*Assignment:*
Could you set down exactly the lines of the data below, starting at the one that holds "You are a computer-use agent. This" and ending at the one that holds "Task: Switch to the Cards tab", both included, and only those?

*** Opening Records supplied ***

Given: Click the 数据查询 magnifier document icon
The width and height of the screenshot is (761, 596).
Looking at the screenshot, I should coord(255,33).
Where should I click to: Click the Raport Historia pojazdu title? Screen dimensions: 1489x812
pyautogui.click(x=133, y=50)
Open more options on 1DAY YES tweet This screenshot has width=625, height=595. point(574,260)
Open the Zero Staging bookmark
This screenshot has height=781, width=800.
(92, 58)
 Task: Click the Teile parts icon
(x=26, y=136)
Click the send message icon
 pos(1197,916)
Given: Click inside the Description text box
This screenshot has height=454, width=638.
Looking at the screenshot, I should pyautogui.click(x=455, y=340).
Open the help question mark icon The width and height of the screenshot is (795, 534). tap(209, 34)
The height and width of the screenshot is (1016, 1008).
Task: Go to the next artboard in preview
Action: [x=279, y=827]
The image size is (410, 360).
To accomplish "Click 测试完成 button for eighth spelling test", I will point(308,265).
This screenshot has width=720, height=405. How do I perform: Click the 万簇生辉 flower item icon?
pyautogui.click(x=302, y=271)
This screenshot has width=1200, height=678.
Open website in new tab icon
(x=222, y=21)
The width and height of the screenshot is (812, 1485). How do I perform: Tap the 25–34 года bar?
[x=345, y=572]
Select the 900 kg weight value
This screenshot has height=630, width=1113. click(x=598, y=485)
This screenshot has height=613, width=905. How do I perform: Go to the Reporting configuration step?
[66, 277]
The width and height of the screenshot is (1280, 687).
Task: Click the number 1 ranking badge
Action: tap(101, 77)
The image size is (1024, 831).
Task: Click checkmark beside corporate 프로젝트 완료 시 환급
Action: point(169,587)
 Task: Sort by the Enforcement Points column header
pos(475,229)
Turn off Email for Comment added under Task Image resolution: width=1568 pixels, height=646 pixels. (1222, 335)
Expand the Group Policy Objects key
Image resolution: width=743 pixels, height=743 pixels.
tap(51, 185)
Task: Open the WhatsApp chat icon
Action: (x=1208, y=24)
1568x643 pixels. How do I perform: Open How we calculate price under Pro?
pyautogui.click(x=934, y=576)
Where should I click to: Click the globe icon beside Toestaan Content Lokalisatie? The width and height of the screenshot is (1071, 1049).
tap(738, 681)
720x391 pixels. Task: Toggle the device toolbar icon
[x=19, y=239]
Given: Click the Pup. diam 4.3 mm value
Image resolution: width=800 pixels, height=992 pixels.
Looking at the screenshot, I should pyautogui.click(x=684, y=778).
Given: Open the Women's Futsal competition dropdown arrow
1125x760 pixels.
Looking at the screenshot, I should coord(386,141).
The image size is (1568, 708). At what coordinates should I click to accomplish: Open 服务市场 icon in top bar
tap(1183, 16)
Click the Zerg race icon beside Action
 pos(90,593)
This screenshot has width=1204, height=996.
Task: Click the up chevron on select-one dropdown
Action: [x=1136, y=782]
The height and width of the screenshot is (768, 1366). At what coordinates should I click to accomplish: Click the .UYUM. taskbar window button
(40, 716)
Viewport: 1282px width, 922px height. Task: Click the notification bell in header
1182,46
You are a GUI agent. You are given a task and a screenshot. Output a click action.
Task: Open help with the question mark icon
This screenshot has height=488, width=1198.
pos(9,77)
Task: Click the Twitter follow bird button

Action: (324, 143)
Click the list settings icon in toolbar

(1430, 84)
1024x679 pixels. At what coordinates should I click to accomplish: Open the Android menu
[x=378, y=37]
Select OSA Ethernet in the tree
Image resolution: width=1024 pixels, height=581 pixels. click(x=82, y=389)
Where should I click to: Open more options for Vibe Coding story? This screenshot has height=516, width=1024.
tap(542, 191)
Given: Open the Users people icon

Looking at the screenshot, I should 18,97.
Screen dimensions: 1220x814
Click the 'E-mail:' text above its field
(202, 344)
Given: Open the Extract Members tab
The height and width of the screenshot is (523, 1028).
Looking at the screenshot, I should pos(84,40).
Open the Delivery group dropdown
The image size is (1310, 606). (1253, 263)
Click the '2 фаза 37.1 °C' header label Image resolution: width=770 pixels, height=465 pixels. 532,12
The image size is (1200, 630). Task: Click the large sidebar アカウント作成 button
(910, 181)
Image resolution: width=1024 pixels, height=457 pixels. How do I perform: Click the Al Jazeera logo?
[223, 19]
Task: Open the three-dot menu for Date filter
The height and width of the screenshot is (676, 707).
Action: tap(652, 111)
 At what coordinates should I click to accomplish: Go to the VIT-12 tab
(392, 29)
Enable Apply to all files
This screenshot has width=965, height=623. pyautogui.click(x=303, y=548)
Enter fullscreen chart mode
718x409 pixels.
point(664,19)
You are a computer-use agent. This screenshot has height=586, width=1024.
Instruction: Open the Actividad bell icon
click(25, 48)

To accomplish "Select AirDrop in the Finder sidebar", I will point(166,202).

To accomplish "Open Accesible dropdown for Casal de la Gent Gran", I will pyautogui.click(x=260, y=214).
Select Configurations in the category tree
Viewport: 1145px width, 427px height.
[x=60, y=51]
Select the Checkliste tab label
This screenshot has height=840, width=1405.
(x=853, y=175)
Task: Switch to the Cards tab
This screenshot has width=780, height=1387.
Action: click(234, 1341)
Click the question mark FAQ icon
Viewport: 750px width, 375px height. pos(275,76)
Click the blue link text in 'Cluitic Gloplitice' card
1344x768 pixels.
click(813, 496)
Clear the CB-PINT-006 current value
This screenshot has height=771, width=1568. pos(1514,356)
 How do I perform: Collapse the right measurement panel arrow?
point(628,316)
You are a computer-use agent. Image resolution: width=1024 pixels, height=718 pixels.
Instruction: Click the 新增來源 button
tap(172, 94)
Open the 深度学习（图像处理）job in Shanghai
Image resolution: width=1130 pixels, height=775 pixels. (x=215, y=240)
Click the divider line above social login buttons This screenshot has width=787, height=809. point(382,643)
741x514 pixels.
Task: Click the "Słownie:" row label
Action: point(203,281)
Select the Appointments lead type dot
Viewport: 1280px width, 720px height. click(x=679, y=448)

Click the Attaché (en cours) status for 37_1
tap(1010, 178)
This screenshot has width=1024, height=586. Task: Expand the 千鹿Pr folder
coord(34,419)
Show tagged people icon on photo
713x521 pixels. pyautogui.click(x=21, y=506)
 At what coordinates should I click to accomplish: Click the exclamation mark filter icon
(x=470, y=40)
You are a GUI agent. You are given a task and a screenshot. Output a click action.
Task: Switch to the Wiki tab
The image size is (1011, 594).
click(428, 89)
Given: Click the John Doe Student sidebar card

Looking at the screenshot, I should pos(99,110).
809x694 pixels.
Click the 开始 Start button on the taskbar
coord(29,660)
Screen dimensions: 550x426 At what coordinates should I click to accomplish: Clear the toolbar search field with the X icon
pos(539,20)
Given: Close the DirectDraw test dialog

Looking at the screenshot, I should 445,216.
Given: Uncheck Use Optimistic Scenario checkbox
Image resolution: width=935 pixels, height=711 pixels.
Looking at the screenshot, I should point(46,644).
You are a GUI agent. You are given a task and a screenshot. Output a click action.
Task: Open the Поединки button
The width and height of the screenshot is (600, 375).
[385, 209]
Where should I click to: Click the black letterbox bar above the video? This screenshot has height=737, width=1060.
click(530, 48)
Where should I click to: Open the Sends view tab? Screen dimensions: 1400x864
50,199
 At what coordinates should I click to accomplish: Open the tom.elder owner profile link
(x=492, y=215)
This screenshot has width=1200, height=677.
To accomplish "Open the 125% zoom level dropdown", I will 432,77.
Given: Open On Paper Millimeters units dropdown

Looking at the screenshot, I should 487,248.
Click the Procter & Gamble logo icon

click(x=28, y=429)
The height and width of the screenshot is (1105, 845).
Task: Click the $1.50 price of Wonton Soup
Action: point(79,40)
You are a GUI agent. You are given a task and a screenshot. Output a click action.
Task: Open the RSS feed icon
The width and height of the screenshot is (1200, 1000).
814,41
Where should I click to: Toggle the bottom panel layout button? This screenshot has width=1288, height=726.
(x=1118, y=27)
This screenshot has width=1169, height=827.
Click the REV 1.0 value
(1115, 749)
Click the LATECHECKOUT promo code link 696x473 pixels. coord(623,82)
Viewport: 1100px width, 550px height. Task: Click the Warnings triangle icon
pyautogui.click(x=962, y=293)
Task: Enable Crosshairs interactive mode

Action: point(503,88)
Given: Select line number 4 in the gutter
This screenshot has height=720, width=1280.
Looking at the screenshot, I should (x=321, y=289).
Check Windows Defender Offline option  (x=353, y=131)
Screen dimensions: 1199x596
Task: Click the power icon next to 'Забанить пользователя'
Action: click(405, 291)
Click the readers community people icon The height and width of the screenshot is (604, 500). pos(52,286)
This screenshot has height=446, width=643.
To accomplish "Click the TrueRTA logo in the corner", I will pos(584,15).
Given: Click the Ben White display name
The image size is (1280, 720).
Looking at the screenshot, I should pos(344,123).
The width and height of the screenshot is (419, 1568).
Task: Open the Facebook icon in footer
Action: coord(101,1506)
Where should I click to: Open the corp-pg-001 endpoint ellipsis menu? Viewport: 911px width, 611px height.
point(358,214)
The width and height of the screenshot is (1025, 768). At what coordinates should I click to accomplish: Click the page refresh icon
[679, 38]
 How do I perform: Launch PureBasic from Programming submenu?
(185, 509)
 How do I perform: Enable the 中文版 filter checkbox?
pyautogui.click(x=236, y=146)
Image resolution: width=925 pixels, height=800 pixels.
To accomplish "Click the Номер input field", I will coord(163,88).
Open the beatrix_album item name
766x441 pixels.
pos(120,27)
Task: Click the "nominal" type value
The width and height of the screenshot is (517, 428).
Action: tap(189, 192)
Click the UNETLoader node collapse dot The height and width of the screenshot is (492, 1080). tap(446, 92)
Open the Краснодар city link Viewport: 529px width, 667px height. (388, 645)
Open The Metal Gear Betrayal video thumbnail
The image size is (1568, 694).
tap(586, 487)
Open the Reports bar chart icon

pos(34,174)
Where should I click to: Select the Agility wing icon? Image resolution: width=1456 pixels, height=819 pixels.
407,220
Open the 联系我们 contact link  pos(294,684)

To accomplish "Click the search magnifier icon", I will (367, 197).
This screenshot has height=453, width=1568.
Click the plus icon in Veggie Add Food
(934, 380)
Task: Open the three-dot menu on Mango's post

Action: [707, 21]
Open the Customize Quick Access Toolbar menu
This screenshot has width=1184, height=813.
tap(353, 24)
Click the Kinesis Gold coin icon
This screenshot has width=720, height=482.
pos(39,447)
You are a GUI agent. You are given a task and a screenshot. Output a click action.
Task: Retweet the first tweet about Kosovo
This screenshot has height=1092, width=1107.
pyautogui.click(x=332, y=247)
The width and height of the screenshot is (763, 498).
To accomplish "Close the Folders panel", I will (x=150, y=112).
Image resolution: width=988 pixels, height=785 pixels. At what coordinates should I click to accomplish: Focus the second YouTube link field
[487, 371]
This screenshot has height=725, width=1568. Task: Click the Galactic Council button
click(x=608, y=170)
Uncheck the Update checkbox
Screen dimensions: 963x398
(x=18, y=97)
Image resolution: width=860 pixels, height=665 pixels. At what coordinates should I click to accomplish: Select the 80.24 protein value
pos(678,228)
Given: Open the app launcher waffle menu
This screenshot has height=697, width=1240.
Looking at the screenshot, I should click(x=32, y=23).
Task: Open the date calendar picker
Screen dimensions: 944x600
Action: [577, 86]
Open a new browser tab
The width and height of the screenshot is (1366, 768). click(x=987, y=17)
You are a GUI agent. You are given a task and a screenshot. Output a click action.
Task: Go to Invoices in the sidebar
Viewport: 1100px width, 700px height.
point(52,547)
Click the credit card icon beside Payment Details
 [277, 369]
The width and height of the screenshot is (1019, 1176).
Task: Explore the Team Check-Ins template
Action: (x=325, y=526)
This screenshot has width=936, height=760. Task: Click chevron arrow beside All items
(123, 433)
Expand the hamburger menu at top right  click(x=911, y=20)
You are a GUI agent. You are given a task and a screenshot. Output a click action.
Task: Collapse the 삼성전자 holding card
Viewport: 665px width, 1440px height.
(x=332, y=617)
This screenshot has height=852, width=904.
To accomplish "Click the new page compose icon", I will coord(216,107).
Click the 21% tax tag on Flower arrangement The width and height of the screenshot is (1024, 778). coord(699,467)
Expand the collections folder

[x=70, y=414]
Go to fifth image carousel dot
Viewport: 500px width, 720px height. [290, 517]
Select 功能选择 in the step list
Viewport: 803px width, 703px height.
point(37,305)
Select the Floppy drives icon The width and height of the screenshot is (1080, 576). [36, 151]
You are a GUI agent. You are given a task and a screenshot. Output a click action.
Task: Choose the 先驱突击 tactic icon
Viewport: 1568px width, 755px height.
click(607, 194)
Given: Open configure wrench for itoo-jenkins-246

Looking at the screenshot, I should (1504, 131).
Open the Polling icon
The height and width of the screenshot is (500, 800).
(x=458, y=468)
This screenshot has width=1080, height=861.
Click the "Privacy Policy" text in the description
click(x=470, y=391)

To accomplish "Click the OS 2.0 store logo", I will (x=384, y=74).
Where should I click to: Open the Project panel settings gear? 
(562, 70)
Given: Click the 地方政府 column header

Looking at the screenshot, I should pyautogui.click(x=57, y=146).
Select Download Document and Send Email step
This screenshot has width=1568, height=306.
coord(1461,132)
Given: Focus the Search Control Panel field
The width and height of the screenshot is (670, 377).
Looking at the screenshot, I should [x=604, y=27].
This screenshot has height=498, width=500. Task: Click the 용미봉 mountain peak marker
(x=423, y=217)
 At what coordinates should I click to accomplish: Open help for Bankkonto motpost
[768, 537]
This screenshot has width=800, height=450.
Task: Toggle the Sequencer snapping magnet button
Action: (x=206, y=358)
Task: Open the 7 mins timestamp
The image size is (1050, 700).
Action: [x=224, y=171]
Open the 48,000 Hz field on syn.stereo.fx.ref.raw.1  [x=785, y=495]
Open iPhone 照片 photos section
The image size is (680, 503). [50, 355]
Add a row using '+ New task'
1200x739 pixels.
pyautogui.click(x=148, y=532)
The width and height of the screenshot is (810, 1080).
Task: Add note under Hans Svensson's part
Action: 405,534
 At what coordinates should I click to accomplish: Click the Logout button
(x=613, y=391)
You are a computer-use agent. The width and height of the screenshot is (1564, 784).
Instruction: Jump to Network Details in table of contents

*** Closing Records supplied ***

*Task response:*
You are a computer-use agent. This screenshot has height=586, width=1024.
Instruction: Open the Actividad bell icon
click(25, 48)

To accomplish "Select AirDrop in the Finder sidebar", I will point(166,202).

To accomplish "Open Accesible dropdown for Casal de la Gent Gran", I will pyautogui.click(x=260, y=214).
Select Configurations in the category tree
Viewport: 1145px width, 427px height.
[x=60, y=51]
Select the Checkliste tab label
This screenshot has height=840, width=1405.
(x=853, y=175)
Task: Switch to the Cards tab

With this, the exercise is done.